(Source data)
....
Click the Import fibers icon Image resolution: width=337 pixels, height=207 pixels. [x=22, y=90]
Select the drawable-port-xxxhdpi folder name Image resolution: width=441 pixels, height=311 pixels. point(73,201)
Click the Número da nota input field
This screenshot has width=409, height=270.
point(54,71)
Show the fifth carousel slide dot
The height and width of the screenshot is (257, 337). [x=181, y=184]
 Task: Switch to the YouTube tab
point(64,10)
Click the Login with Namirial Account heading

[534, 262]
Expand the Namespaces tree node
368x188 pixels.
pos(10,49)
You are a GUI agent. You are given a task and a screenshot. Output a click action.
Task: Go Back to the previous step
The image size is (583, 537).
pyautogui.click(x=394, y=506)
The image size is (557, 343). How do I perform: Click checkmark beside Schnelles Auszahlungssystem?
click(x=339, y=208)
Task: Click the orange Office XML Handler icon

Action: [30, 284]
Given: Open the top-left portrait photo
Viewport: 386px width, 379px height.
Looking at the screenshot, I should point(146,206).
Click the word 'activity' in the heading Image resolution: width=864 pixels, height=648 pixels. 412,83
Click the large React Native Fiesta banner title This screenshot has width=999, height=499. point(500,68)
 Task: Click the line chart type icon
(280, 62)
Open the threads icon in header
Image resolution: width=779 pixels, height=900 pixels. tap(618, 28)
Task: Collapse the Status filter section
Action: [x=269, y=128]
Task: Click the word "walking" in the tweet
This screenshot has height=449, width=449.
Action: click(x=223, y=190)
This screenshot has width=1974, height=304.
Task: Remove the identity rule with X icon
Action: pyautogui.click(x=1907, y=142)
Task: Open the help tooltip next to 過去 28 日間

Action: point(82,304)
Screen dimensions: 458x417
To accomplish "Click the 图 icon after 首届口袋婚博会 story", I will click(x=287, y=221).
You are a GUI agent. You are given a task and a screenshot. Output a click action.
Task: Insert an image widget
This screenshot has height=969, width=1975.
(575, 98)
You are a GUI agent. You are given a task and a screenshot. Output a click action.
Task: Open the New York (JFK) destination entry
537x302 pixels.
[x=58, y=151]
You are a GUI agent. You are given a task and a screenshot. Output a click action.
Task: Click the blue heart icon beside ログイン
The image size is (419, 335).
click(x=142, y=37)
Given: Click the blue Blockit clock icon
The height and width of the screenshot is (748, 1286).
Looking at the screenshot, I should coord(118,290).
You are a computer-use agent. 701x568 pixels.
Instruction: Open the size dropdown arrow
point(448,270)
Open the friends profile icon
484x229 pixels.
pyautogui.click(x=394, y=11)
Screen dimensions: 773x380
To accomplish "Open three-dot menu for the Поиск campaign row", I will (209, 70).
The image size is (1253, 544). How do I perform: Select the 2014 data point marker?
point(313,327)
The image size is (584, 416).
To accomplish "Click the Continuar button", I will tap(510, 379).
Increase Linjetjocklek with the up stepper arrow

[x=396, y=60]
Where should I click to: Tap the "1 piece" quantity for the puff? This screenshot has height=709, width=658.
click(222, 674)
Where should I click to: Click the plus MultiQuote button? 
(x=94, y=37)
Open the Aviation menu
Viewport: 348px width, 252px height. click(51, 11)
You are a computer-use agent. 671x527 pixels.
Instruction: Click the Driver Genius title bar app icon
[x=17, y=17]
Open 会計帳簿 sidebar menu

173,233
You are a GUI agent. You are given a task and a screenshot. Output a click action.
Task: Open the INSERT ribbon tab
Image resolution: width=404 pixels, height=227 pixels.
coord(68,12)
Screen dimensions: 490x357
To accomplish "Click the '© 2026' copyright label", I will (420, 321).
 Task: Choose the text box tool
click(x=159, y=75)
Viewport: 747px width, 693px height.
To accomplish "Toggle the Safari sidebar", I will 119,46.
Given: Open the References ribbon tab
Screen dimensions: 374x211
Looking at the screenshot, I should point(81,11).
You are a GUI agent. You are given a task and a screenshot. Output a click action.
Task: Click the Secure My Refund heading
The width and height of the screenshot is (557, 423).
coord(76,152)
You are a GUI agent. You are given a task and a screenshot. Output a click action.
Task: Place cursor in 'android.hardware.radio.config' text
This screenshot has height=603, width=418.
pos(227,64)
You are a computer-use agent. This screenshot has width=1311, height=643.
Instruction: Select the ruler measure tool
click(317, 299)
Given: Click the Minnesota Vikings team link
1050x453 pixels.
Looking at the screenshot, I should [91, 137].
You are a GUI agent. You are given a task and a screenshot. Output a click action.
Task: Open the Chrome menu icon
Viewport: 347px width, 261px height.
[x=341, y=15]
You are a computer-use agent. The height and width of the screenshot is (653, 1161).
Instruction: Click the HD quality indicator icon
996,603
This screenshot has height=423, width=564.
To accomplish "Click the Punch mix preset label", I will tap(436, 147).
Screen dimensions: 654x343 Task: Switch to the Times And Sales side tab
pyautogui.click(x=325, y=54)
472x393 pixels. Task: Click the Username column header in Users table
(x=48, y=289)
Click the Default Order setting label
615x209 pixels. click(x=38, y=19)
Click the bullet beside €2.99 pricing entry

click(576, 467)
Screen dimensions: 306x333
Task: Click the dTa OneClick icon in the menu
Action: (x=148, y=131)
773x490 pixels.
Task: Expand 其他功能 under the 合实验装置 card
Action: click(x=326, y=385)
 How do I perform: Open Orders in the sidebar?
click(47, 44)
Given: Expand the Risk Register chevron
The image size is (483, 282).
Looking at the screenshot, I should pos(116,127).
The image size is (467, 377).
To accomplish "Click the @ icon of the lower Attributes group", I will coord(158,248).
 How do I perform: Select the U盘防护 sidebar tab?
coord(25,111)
....
▶ **Exercise goal**:
Using the data above, repeat every line exactly.

▶ **Output of the exercise**:
Click the Import fibers icon Image resolution: width=337 pixels, height=207 pixels. [x=22, y=90]
Select the drawable-port-xxxhdpi folder name Image resolution: width=441 pixels, height=311 pixels. point(73,201)
Click the Número da nota input field
This screenshot has width=409, height=270.
point(54,71)
Show the fifth carousel slide dot
The height and width of the screenshot is (257, 337). [x=181, y=184]
 Task: Switch to the YouTube tab
point(64,10)
Click the Login with Namirial Account heading

[534, 262]
Expand the Namespaces tree node
368x188 pixels.
pos(10,49)
You are a GUI agent. You are given a task and a screenshot. Output a click action.
Task: Go Back to the previous step
The image size is (583, 537).
pyautogui.click(x=394, y=506)
The image size is (557, 343). How do I perform: Click checkmark beside Schnelles Auszahlungssystem?
click(x=339, y=208)
Task: Click the orange Office XML Handler icon

Action: [30, 284]
Given: Open the top-left portrait photo
Viewport: 386px width, 379px height.
Looking at the screenshot, I should point(146,206).
Click the word 'activity' in the heading Image resolution: width=864 pixels, height=648 pixels. 412,83
Click the large React Native Fiesta banner title This screenshot has width=999, height=499. point(500,68)
 Task: Click the line chart type icon
(280, 62)
Open the threads icon in header
Image resolution: width=779 pixels, height=900 pixels. tap(618, 28)
Task: Collapse the Status filter section
Action: [x=269, y=128]
Task: Click the word "walking" in the tweet
This screenshot has height=449, width=449.
Action: click(x=223, y=190)
This screenshot has width=1974, height=304.
Task: Remove the identity rule with X icon
Action: pyautogui.click(x=1907, y=142)
Task: Open the help tooltip next to 過去 28 日間

Action: point(82,304)
Screen dimensions: 458x417
To accomplish "Click the 图 icon after 首届口袋婚博会 story", I will click(x=287, y=221).
You are a GUI agent. You are given a task and a screenshot. Output a click action.
Task: Insert an image widget
This screenshot has height=969, width=1975.
(575, 98)
You are a GUI agent. You are given a task and a screenshot. Output a click action.
Task: Open the New York (JFK) destination entry
537x302 pixels.
[x=58, y=151]
You are a GUI agent. You are given a task and a screenshot. Output a click action.
Task: Click the blue heart icon beside ログイン
The image size is (419, 335).
click(x=142, y=37)
Given: Click the blue Blockit clock icon
The height and width of the screenshot is (748, 1286).
Looking at the screenshot, I should coord(118,290).
You are a computer-use agent. 701x568 pixels.
Instruction: Open the size dropdown arrow
point(448,270)
Open the friends profile icon
484x229 pixels.
pyautogui.click(x=394, y=11)
Screen dimensions: 773x380
To accomplish "Open three-dot menu for the Поиск campaign row", I will (209, 70).
The image size is (1253, 544). How do I perform: Select the 2014 data point marker?
point(313,327)
The image size is (584, 416).
To accomplish "Click the Continuar button", I will tap(510, 379).
Increase Linjetjocklek with the up stepper arrow

[x=396, y=60]
Where should I click to: Tap the "1 piece" quantity for the puff? This screenshot has height=709, width=658.
click(222, 674)
Where should I click to: Click the plus MultiQuote button? 
(x=94, y=37)
Open the Aviation menu
Viewport: 348px width, 252px height. click(51, 11)
You are a computer-use agent. 671x527 pixels.
Instruction: Click the Driver Genius title bar app icon
[x=17, y=17]
Open 会計帳簿 sidebar menu

173,233
You are a GUI agent. You are given a task and a screenshot. Output a click action.
Task: Open the INSERT ribbon tab
Image resolution: width=404 pixels, height=227 pixels.
coord(68,12)
Screen dimensions: 490x357
To accomplish "Click the '© 2026' copyright label", I will (420, 321).
 Task: Choose the text box tool
click(x=159, y=75)
Viewport: 747px width, 693px height.
To accomplish "Toggle the Safari sidebar", I will 119,46.
Given: Open the References ribbon tab
Screen dimensions: 374x211
Looking at the screenshot, I should point(81,11).
You are a GUI agent. You are given a task and a screenshot. Output a click action.
Task: Click the Secure My Refund heading
The width and height of the screenshot is (557, 423).
coord(76,152)
You are a GUI agent. You are given a task and a screenshot. Output a click action.
Task: Place cursor in 'android.hardware.radio.config' text
This screenshot has height=603, width=418.
pos(227,64)
You are a computer-use agent. This screenshot has width=1311, height=643.
Instruction: Select the ruler measure tool
click(317, 299)
Given: Click the Minnesota Vikings team link
1050x453 pixels.
Looking at the screenshot, I should [91, 137].
You are a GUI agent. You are given a task and a screenshot. Output a click action.
Task: Open the Chrome menu icon
Viewport: 347px width, 261px height.
[x=341, y=15]
You are a computer-use agent. The height and width of the screenshot is (653, 1161).
Instruction: Click the HD quality indicator icon
996,603
This screenshot has height=423, width=564.
To accomplish "Click the Punch mix preset label", I will tap(436, 147).
Screen dimensions: 654x343 Task: Switch to the Times And Sales side tab
pyautogui.click(x=325, y=54)
472x393 pixels. Task: Click the Username column header in Users table
(x=48, y=289)
Click the Default Order setting label
615x209 pixels. click(x=38, y=19)
Click the bullet beside €2.99 pricing entry

click(576, 467)
Screen dimensions: 306x333
Task: Click the dTa OneClick icon in the menu
Action: (x=148, y=131)
773x490 pixels.
Task: Expand 其他功能 under the 合实验装置 card
Action: click(x=326, y=385)
 How do I perform: Open Orders in the sidebar?
click(47, 44)
Given: Expand the Risk Register chevron
The image size is (483, 282).
Looking at the screenshot, I should pos(116,127).
The image size is (467, 377).
To accomplish "Click the @ icon of the lower Attributes group", I will coord(158,248).
 How do I perform: Select the U盘防护 sidebar tab?
coord(25,111)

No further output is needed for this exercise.